Given problem: List every line in the entries below that contains the word "Expand", copying each line in full.

Material shown:
## BEGIN

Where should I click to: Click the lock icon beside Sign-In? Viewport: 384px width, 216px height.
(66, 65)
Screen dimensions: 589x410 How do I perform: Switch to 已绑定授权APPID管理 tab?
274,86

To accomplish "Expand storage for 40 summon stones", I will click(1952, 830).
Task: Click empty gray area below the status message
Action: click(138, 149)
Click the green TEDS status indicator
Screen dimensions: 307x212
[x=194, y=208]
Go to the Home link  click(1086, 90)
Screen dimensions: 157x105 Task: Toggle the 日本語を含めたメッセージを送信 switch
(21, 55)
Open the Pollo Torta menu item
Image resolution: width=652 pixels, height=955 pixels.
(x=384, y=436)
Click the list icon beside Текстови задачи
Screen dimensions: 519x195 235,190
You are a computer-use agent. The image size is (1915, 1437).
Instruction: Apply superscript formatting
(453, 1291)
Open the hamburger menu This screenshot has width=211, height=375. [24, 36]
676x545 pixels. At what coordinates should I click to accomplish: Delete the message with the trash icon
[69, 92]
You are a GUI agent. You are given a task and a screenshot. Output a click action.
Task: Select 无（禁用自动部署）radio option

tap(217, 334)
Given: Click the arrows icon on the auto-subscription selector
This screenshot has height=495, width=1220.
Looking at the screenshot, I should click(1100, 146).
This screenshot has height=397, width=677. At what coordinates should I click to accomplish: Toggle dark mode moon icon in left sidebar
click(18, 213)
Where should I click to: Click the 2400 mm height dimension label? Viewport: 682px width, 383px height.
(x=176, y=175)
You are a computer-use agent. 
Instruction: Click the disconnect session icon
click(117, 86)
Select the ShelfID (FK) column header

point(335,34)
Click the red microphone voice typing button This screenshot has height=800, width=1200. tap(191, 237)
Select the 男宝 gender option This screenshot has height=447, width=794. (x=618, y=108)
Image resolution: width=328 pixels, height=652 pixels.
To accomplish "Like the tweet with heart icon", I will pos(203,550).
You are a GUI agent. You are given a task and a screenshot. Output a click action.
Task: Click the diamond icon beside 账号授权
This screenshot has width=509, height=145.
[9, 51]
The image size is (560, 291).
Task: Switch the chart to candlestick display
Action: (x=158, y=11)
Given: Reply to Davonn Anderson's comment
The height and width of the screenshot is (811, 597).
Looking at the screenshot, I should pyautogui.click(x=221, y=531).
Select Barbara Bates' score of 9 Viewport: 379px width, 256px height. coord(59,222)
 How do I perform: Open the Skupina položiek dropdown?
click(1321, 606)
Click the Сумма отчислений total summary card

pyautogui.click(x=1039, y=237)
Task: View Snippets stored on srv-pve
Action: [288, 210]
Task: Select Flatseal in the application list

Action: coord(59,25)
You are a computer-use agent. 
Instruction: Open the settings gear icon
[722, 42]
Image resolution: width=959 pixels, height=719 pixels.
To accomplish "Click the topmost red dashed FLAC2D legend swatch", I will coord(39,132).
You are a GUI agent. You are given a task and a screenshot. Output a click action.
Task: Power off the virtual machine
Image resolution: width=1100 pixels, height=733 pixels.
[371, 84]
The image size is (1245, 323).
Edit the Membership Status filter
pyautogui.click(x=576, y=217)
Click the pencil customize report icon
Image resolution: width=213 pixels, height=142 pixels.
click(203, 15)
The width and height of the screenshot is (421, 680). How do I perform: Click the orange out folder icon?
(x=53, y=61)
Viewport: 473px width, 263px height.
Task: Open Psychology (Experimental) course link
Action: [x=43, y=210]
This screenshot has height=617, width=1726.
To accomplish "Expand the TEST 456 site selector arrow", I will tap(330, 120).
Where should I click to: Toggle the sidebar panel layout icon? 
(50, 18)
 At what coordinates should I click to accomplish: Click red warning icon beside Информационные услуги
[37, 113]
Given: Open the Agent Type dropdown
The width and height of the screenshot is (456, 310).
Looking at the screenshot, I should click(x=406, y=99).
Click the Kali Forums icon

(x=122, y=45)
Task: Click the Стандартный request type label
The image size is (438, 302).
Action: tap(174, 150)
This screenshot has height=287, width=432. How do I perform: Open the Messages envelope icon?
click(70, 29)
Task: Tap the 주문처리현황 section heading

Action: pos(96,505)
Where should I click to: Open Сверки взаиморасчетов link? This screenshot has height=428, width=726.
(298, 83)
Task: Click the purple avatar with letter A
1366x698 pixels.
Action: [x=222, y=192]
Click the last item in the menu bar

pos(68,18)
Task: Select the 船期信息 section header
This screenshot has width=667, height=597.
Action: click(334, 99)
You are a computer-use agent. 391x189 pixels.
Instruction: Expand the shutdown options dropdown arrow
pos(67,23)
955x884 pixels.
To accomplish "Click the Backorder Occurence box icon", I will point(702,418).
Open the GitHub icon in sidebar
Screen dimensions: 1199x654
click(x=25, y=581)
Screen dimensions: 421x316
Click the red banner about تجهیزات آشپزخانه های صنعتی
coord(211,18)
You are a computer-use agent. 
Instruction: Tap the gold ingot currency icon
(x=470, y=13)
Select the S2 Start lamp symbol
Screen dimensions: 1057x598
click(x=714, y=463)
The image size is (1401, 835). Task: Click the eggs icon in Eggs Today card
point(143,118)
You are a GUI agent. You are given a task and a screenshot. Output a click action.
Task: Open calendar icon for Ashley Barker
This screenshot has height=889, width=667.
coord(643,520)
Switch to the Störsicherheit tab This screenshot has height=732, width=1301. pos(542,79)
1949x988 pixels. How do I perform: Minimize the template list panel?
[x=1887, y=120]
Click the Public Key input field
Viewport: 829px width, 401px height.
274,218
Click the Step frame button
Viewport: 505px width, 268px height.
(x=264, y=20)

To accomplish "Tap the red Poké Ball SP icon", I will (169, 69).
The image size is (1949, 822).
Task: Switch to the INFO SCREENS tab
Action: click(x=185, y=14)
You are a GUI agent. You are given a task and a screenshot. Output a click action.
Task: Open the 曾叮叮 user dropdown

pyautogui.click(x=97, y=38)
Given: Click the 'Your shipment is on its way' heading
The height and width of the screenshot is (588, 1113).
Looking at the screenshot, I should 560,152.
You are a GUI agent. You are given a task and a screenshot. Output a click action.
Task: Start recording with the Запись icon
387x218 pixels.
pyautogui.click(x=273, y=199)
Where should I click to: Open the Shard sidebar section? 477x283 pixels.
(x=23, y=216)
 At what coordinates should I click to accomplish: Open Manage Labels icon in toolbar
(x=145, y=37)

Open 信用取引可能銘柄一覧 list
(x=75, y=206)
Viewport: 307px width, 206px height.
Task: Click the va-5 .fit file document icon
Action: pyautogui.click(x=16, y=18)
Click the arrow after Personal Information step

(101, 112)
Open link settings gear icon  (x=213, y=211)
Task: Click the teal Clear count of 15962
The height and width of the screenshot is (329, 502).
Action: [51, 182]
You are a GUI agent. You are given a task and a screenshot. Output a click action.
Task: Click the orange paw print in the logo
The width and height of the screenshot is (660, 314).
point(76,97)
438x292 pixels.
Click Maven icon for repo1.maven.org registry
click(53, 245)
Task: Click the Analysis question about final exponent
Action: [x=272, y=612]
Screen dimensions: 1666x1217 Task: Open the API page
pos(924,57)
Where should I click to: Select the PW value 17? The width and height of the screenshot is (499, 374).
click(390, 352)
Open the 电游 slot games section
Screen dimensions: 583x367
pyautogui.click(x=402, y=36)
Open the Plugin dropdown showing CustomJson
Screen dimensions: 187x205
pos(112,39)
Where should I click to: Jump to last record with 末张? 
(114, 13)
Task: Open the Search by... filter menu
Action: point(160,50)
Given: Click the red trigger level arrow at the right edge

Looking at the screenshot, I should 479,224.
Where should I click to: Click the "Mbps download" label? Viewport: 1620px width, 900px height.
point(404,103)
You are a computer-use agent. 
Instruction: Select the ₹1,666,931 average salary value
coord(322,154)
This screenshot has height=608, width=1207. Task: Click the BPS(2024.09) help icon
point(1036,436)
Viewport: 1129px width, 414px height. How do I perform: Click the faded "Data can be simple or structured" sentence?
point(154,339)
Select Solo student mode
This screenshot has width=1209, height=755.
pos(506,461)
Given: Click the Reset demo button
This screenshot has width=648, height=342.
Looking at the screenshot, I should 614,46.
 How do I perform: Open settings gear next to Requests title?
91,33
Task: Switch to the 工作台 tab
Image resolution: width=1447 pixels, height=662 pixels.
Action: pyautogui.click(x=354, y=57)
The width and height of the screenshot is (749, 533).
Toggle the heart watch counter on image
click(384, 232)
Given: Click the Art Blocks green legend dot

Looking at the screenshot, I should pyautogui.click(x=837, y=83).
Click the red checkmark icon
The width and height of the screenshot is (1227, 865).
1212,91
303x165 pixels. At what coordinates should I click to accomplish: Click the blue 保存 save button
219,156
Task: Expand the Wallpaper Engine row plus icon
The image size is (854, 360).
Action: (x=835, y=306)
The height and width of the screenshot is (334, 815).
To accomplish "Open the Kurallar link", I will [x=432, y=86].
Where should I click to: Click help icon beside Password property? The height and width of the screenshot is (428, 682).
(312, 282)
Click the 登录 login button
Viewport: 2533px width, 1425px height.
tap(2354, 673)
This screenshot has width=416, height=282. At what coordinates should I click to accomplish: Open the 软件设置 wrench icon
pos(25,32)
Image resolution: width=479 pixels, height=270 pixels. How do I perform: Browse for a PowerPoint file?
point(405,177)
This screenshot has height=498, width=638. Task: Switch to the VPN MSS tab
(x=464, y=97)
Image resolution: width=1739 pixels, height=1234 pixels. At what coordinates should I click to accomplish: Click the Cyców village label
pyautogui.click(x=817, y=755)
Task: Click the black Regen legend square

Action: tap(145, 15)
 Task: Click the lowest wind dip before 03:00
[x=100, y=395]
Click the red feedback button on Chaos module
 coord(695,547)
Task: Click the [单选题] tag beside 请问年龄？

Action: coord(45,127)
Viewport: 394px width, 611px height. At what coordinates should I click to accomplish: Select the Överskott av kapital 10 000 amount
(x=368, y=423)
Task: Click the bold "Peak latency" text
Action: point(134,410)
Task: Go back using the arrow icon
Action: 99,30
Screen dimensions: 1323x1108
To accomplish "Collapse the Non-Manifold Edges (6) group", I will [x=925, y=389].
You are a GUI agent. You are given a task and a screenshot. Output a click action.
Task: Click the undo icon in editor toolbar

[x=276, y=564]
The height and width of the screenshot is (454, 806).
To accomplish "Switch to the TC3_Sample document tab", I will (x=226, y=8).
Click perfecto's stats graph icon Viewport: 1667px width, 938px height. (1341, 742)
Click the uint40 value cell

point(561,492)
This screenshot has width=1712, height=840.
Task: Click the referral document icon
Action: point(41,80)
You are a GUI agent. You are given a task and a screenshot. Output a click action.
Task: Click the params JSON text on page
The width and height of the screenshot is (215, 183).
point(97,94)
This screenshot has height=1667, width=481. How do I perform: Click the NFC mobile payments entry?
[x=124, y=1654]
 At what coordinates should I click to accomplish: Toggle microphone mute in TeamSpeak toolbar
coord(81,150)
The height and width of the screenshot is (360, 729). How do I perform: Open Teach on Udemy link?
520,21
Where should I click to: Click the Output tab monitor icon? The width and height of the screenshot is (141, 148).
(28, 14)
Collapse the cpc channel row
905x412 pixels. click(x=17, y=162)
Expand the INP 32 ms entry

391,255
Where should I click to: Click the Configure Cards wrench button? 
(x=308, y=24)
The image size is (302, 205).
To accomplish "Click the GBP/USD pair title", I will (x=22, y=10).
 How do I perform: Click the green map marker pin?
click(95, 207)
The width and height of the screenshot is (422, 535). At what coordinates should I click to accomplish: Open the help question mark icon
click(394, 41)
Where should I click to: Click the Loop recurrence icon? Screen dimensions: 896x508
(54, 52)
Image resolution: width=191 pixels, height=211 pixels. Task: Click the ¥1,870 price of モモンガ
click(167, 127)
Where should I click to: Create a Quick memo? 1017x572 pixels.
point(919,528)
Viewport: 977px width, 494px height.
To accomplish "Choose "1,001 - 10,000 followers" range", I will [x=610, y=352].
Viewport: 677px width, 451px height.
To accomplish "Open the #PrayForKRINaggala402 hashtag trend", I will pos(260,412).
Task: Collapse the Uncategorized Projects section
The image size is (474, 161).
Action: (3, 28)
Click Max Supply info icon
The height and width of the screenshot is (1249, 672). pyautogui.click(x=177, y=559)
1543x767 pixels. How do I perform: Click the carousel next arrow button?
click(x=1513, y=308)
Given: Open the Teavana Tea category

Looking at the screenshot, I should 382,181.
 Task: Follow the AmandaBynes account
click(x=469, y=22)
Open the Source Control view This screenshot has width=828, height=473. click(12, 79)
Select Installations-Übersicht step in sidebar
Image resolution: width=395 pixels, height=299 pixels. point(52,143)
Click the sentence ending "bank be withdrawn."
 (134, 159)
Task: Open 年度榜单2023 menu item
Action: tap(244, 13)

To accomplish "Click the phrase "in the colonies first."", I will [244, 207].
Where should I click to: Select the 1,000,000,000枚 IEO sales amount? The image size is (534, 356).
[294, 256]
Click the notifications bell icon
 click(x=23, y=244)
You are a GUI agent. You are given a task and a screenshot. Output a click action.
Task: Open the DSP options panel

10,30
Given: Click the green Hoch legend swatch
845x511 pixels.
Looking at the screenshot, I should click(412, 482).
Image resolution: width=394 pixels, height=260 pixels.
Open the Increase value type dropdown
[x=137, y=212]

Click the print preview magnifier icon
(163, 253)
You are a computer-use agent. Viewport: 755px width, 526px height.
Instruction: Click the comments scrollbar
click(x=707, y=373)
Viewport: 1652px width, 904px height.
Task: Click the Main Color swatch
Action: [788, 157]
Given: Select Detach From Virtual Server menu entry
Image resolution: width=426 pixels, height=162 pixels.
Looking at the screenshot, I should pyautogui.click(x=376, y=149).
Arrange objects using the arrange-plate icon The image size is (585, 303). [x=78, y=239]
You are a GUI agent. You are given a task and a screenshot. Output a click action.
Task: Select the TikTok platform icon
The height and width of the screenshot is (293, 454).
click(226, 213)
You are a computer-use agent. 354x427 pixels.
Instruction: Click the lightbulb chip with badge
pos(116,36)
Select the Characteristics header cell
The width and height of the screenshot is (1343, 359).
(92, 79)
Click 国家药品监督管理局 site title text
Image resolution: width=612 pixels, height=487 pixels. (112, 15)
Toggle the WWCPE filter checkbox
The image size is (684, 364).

## END

Result of the exercise:
To accomplish "Expand storage for 40 summon stones", I will click(1952, 830).
To accomplish "Expand the TEST 456 site selector arrow", I will tap(330, 120).
Instruction: Expand the shutdown options dropdown arrow
Task: Expand the Wallpaper Engine row plus icon
Expand the INP 32 ms entry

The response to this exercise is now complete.